» Material provided:
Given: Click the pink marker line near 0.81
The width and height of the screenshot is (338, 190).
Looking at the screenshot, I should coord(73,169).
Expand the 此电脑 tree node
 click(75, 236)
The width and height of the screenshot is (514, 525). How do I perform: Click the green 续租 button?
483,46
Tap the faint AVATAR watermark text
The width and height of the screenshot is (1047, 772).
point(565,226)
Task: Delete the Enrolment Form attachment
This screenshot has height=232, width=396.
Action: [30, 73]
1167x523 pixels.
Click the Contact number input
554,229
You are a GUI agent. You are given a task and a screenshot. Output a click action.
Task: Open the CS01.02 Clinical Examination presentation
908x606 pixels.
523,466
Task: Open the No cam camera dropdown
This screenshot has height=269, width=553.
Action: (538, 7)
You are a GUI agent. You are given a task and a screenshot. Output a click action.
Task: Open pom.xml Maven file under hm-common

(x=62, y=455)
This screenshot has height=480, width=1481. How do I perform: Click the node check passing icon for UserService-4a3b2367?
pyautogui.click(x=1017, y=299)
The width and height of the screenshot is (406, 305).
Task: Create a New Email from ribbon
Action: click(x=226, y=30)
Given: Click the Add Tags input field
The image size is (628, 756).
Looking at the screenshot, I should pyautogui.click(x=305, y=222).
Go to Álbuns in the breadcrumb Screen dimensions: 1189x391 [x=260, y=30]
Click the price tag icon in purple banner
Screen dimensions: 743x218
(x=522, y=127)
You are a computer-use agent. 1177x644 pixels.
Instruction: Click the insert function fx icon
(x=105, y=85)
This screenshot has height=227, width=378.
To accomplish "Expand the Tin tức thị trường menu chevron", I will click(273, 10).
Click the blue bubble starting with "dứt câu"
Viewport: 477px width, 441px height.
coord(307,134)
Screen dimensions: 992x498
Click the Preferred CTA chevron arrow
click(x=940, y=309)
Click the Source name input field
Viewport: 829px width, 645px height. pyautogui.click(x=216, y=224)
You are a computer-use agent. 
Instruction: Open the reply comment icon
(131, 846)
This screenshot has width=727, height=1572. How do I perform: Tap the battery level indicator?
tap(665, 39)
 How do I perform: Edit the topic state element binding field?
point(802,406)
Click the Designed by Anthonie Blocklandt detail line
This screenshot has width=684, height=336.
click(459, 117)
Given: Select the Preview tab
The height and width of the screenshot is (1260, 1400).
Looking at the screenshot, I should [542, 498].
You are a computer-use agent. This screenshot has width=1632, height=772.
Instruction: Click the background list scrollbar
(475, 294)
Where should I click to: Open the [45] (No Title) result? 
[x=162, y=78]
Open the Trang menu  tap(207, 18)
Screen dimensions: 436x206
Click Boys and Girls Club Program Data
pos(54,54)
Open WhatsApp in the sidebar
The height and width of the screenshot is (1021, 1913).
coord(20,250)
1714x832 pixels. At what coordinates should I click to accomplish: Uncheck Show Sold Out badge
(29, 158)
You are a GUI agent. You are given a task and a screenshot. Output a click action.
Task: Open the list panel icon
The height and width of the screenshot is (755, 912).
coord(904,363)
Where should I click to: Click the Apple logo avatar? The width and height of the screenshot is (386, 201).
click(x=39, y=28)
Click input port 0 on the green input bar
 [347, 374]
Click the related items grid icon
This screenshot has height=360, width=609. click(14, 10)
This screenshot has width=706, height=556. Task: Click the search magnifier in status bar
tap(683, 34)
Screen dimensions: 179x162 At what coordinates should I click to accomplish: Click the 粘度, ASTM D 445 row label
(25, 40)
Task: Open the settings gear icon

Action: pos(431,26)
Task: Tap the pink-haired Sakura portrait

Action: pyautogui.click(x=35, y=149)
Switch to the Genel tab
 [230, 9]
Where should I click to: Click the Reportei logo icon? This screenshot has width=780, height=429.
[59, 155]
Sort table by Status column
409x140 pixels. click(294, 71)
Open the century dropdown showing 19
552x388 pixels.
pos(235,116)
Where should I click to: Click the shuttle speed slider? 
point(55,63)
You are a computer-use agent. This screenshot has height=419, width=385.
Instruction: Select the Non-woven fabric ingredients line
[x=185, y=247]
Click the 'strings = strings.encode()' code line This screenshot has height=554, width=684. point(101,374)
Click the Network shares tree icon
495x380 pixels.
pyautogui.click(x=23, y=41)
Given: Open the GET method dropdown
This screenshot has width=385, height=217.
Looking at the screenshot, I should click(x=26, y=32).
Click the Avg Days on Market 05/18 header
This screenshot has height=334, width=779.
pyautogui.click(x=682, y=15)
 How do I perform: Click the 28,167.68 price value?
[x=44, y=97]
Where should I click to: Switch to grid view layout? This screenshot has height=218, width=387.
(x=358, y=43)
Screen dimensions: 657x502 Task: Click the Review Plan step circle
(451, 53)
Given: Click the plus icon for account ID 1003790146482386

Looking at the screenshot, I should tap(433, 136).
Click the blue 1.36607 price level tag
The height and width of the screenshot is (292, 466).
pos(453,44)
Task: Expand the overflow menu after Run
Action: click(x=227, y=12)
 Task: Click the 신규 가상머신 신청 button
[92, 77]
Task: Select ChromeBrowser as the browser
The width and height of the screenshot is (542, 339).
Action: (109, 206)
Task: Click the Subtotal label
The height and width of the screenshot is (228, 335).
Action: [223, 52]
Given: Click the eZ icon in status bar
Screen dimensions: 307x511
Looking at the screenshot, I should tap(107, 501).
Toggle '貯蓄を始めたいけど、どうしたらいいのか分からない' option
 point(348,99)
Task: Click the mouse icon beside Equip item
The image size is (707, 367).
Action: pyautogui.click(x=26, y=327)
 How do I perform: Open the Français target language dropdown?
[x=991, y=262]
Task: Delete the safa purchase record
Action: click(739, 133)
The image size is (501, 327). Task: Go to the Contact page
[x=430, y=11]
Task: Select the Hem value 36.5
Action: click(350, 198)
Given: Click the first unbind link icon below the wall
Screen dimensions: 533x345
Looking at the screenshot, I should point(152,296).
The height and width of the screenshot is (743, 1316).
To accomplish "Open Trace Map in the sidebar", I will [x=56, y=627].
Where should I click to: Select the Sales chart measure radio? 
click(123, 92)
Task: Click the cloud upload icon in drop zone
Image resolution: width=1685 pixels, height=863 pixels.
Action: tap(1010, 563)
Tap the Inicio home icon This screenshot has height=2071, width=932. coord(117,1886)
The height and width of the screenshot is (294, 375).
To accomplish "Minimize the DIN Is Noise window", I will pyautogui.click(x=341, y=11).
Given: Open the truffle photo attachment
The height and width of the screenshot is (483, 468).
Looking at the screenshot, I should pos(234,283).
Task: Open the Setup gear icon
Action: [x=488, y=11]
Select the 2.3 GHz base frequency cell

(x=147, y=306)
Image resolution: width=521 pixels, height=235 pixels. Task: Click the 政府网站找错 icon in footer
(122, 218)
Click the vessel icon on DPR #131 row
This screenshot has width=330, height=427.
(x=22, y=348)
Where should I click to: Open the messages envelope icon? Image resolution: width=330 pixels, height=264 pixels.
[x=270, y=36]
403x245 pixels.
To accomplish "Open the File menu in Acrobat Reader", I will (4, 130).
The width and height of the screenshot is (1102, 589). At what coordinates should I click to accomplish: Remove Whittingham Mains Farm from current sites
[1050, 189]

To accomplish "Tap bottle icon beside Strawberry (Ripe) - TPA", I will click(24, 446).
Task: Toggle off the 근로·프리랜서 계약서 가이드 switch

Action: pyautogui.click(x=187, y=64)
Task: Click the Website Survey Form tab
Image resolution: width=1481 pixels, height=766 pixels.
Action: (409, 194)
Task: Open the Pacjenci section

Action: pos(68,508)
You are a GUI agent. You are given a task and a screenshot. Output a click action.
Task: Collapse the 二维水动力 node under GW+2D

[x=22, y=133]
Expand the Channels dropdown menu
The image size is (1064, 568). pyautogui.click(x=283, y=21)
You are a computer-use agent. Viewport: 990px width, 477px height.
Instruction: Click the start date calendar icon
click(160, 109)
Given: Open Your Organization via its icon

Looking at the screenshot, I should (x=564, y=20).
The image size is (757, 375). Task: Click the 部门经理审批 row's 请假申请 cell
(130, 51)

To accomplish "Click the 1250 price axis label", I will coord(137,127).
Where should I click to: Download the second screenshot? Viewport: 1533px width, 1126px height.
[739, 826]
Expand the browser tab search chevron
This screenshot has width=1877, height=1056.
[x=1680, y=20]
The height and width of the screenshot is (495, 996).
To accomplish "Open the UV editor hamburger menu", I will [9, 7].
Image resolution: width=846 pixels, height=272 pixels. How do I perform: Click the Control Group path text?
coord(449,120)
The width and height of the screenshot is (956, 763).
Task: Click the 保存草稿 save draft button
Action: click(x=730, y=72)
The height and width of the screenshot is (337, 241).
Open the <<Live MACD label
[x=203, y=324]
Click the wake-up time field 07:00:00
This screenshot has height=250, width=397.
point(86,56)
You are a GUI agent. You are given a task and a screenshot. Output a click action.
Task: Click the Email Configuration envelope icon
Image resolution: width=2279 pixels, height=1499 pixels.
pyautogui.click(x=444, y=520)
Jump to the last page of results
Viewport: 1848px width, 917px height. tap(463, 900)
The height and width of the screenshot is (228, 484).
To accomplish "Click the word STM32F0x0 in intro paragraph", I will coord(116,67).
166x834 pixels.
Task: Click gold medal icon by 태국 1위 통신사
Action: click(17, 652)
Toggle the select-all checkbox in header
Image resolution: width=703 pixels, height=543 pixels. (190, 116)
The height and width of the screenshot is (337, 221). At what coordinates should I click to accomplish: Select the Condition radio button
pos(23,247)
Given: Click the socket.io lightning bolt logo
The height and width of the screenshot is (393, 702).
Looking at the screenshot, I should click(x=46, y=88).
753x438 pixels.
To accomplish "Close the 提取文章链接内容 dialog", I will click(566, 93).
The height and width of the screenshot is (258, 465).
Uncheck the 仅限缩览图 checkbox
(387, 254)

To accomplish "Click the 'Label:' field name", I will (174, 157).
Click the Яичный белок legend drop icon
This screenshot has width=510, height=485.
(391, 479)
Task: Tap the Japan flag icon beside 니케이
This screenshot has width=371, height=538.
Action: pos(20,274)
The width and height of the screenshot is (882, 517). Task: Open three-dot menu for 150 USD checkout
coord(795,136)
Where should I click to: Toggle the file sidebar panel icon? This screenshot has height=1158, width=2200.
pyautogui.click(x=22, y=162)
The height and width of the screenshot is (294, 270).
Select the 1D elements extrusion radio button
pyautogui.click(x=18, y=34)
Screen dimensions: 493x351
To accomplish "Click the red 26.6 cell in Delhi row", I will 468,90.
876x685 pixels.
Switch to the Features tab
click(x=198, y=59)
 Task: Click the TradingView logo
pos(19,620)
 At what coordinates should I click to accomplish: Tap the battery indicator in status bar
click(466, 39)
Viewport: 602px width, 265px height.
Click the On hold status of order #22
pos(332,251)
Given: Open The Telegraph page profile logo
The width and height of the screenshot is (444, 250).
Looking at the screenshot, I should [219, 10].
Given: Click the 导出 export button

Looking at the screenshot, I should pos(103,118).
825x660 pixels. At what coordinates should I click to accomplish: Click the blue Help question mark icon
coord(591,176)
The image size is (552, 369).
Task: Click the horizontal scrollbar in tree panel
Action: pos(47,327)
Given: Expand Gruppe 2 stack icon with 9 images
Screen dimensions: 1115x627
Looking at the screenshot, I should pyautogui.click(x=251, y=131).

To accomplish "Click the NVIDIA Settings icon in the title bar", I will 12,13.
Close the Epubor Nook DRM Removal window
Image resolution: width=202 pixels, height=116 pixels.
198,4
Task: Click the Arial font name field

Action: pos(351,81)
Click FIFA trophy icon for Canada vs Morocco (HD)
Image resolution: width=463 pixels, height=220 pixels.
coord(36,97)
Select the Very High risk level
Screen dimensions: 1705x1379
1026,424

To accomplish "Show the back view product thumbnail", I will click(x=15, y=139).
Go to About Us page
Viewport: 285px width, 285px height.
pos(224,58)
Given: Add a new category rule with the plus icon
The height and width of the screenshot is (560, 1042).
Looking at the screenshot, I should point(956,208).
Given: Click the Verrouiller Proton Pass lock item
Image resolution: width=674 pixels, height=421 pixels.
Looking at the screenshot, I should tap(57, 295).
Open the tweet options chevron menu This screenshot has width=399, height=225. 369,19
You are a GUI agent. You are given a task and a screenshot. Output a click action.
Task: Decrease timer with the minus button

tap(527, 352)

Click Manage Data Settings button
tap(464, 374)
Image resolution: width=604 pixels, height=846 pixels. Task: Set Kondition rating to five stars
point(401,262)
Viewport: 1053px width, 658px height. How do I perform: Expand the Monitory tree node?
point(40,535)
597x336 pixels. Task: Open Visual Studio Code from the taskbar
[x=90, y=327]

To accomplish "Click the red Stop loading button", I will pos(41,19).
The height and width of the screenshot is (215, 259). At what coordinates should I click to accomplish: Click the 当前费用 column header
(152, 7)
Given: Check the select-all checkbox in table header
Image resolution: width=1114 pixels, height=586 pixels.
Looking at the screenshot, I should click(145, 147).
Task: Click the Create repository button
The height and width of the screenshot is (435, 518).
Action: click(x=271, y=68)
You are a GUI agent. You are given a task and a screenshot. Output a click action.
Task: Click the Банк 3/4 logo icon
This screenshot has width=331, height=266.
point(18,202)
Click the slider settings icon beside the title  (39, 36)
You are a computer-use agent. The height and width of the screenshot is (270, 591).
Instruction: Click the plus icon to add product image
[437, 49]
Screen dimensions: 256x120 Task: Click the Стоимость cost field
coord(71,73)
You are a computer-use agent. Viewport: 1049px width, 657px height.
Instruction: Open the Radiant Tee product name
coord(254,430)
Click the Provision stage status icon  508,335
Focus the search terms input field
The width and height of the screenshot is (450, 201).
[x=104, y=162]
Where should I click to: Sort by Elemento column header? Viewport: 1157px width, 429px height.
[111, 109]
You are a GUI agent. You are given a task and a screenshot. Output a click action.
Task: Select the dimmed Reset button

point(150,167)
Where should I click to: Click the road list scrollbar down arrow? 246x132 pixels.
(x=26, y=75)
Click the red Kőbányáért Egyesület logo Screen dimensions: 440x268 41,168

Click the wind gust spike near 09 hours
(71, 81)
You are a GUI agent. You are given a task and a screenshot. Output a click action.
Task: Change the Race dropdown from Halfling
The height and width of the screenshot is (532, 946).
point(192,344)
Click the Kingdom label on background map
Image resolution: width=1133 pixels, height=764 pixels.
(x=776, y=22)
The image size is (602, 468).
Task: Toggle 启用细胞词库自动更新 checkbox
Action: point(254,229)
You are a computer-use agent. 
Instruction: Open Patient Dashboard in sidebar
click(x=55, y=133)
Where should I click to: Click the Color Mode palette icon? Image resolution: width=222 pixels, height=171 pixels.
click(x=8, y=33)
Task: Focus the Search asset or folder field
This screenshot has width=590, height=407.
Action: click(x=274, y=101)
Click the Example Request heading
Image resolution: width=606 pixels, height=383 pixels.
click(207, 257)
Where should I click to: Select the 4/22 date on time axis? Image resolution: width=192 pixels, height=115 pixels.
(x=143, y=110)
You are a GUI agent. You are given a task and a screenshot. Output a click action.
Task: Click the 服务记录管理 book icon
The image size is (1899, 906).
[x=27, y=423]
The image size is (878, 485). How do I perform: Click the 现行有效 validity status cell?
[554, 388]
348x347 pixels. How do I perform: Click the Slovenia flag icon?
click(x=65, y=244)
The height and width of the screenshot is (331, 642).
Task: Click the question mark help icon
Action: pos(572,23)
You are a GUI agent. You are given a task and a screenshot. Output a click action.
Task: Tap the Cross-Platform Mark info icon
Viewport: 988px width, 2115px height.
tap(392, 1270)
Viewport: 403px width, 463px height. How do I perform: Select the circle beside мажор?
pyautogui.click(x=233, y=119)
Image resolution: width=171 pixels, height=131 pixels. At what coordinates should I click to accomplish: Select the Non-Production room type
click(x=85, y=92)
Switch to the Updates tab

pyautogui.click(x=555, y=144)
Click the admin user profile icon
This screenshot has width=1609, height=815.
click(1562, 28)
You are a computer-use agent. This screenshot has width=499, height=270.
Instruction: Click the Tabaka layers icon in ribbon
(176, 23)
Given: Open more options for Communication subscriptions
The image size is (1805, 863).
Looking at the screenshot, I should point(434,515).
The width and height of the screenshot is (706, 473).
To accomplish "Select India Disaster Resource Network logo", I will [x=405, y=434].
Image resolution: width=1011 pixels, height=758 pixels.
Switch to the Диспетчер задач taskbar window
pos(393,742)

» Task objective: Could you put the material above, from the line containing "Given: Open Your Organization via its icon" through the line containing "I will coord(137,127).", both included, into a Markdown table with the columns No. and Entry, skipping blank lines?

» Solution for this exercise:
| No. | Entry |
|---|---|
| 1 | Given: Open Your Organization via its icon |
| 2 | Looking at the screenshot, I should (x=564, y=20). |
| 3 | The image size is (757, 375). Task: Click the 部门经理审批 row's 请假申请 cell |
| 4 | (130, 51) |
| 5 | To accomplish "Click the 1250 price axis label", I will coord(137,127). |